As explained by the Second Circuit, "Summary
Judgment is appropriate only if, after drawing all permissible factual inferences in favor of the non--‐moving party, there is no genuine issue of material fact and the moving party is entitled to summary judgment as a matter of law." O’Hara v. Nat’l Union Fire Ins. Co., 642 F.3d 110, 116 (2d Cir. 2011); see also Miller v. Wolpoff & Abramson, LLP, 321 F.3d 292, 300 (2d Cir. 2003) (same).
As plaintiffs have said, this case has two material facts in dispute which render summary judgment inappropriate as a matter of law.
REVIEW OF AGENCY ACTION UNDER THE APA
Section 706(2)(A) of the APA permits a court to set aside agency action only where it finds the action “arbitrary, capricious, an abuse of discretion, or otherwise not in accordance with the law."
Plaintiffs' amended complaint alleges that the Record of Decision (ROD) and by implication the Amended ROD is arbitrary, capricious, an abuse of discretion and not in accordance with law pursuant to section 706 of the Administrative Procedure Act (APA), 5 U.S.C. §§ 701--‐706.
In addition, plaintiffs challenge whether the 25 CFR Part 151 fee to trust regulations are within the scope of authority of the Secretary of the Interior to promulgate.

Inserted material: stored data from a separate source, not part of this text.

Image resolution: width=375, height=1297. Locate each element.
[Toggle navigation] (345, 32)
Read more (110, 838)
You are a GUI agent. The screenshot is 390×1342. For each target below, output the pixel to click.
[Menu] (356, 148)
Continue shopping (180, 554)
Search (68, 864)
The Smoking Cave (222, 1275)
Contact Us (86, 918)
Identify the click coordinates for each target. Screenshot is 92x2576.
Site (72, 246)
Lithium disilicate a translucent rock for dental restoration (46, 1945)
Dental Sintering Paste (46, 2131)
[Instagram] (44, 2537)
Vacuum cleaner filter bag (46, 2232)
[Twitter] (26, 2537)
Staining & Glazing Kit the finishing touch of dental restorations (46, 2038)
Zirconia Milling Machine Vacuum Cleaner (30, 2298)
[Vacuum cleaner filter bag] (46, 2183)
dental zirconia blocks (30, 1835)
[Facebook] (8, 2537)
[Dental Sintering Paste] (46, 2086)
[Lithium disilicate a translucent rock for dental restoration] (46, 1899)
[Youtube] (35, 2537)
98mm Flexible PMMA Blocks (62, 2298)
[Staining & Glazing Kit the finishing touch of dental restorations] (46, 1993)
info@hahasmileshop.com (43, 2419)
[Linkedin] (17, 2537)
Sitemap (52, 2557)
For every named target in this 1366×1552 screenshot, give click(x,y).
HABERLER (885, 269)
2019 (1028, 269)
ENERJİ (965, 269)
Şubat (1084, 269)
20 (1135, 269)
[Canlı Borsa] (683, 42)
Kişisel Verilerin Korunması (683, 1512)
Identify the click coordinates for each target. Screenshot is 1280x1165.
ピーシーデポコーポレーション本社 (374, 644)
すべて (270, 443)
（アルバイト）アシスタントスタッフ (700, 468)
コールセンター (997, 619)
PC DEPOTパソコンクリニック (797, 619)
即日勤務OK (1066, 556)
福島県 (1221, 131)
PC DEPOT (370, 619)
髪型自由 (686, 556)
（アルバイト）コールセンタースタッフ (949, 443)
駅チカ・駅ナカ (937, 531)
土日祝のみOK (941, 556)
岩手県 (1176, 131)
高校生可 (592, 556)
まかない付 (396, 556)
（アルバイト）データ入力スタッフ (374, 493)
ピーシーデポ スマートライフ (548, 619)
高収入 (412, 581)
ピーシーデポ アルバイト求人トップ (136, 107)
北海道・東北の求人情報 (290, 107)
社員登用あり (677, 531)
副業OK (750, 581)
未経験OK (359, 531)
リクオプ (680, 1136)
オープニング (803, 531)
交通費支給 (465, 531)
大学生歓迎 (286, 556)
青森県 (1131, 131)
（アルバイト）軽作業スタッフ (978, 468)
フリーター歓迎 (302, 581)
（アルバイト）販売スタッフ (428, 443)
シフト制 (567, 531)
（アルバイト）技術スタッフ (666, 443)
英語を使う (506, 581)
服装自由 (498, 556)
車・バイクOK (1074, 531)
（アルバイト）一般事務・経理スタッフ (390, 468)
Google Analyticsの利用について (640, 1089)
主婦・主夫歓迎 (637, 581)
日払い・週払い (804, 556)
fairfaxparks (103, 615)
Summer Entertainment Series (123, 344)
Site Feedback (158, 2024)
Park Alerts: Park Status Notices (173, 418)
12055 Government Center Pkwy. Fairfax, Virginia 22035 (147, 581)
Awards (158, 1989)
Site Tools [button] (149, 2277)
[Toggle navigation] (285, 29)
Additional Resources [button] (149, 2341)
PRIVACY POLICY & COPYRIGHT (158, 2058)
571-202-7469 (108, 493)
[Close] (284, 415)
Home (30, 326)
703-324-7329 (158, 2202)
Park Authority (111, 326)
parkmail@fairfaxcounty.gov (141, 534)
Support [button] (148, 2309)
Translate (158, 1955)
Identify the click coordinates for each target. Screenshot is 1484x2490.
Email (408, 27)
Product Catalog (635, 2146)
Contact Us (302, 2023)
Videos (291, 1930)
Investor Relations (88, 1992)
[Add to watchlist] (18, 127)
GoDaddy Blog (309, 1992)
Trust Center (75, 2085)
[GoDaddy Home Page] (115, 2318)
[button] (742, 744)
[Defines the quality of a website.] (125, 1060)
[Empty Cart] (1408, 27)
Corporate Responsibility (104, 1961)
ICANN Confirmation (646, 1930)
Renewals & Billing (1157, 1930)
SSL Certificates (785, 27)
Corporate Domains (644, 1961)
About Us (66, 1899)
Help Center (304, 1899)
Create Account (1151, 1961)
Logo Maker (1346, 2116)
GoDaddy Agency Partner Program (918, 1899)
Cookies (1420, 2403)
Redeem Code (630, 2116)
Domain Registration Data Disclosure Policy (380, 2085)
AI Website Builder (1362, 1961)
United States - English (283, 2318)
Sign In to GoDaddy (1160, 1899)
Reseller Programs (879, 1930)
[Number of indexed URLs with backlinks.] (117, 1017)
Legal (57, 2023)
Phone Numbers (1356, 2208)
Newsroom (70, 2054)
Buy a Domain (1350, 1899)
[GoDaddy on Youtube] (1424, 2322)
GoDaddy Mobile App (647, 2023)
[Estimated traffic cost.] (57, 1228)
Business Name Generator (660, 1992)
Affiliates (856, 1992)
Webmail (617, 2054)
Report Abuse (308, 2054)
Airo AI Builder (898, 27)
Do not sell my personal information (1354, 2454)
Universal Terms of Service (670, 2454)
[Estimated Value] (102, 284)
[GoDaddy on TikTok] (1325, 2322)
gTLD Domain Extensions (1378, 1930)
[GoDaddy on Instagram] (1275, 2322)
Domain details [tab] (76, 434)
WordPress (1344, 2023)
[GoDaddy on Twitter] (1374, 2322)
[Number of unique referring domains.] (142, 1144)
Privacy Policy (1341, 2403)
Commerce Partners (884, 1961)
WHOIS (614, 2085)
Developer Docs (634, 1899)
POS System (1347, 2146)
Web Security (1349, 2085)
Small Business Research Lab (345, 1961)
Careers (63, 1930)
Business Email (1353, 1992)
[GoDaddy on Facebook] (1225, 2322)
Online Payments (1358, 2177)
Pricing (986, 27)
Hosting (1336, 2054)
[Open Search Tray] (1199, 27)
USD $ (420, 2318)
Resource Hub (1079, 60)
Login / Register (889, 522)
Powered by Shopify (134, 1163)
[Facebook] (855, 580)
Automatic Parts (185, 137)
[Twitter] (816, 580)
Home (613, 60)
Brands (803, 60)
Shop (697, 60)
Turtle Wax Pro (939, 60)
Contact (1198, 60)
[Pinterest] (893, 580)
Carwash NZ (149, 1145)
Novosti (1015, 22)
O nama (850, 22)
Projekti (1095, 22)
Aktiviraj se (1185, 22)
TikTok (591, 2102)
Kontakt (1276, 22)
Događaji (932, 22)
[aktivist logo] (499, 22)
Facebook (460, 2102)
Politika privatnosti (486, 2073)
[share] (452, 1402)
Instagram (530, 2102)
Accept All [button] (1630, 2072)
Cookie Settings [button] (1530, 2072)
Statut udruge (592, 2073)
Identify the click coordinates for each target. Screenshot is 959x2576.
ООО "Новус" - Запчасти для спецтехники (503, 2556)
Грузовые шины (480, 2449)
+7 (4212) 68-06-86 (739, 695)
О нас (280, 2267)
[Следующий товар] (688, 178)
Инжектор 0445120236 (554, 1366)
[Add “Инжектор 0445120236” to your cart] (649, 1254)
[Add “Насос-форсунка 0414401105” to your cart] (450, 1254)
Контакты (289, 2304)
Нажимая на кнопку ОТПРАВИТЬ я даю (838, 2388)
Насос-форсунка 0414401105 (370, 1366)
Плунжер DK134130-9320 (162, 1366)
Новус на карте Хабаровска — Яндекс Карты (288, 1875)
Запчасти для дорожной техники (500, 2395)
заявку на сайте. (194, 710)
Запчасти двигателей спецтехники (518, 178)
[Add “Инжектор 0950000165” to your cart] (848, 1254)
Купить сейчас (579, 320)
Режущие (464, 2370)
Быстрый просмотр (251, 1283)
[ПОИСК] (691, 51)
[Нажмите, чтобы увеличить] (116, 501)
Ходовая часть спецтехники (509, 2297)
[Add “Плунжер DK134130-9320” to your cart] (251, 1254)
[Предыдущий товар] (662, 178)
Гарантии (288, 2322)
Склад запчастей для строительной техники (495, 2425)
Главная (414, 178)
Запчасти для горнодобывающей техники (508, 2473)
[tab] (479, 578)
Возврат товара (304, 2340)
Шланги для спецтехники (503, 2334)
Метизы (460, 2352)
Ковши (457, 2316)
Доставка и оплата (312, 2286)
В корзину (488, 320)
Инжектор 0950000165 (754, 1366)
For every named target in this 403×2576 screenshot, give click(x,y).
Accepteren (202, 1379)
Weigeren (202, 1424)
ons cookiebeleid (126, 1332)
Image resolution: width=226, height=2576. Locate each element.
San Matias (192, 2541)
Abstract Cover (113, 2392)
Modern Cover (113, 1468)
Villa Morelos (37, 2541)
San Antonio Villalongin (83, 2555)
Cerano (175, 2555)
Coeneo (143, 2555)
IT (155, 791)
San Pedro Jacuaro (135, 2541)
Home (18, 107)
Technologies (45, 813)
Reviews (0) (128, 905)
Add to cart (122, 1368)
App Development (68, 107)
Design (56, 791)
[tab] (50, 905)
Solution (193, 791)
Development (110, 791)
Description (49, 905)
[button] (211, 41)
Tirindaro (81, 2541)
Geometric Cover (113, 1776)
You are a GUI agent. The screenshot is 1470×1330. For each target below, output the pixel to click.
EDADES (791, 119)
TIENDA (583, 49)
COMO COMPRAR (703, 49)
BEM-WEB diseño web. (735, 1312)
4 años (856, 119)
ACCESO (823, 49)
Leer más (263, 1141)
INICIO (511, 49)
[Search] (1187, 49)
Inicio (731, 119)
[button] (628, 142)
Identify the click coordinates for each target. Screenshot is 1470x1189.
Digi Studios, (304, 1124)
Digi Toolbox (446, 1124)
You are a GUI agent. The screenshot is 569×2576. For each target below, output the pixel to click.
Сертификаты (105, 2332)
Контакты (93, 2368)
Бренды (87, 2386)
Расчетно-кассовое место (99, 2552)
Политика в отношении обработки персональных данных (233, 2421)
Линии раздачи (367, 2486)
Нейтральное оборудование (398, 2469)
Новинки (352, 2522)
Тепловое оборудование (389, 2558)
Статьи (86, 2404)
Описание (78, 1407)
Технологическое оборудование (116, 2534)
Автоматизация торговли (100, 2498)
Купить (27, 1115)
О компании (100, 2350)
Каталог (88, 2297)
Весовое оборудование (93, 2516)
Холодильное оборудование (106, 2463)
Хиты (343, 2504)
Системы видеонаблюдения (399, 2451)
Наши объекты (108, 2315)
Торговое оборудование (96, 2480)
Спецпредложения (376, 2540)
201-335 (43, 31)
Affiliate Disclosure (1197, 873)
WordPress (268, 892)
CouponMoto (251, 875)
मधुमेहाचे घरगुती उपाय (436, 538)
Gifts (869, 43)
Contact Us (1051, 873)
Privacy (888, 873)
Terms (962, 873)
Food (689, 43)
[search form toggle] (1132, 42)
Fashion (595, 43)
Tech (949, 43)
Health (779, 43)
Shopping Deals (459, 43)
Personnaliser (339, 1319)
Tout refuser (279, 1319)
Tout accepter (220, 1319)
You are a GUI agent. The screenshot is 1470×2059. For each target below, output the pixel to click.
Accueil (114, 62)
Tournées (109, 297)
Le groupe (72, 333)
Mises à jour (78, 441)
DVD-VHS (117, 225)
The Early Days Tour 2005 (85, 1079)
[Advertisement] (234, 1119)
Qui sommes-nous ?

Plaintiffs claim the Secretary of Interior acted ultra vires in promulgating the Part 151 regulations.
The burden of proof is on plaintiffs under the APA to win their case. However the burden of proof for the motion for summary judgment is on the United States.
SUMMARY OF ARGUMENT
Plaintiffs defend the Amended Complaint and explain to this Court that it is presented with a simple but very important choice. If the Court applies Carcieri v. Salazar the Oneida Indian Nation is a state tribe that was not a "tribe now under federal
jurisdiction" as of June 1934. This means they are not eligible for the fee to trust benefit of the IRA. The opposite choice is not to uphold this Court’s prior order directing the Secretary to apply Carcieri and allow the Secretary Chevron deference to reinterpret 25 U.S.C. § 479. This would contradict the holding in Carcieri that 25 U.S.C. § 479 was not ambiguous and therefore not entitled to deference under Chevron. Id. At 390--‐1.
Allowing the Secretary to use the plenary power authority to avoid the Carcieri ruling will also ensure that the United States will assume any lands it takes into trust for the Oneida Indian Nation will be treated as federal territorial lands also known as Indian country. Effectively, this would remove any lands taken into federal trust status from
ARGUMENT A, This Court is Bound to Apply Carcieri v. Salazar to Determine Whether the Oneida of New York was an Indian tribe “now under federal jurisdiction” as of June 1934
The Secretary and federal defendants do quite a song and dance to avoid applying Carcieri as this Court ordered. Then they use every means possible to claim that the AROD and M opinion must be given Chevron deference by this Court.
The reality is that whether the Oneida of New York are eligible for fee to trust benefits is entirely dependent on meeting the definition of “tribe” in Sec. 19, 25 U.S.C. § 479 of the IRA. Unless they meet the definition of tribe in the
IRA they are not eligible for the fee to trust benefits of Sec. 5, 25 U.S.C. § 465 of the IRA. Justice Thomas said this even more bluntly in the majority opinion of Carcieri.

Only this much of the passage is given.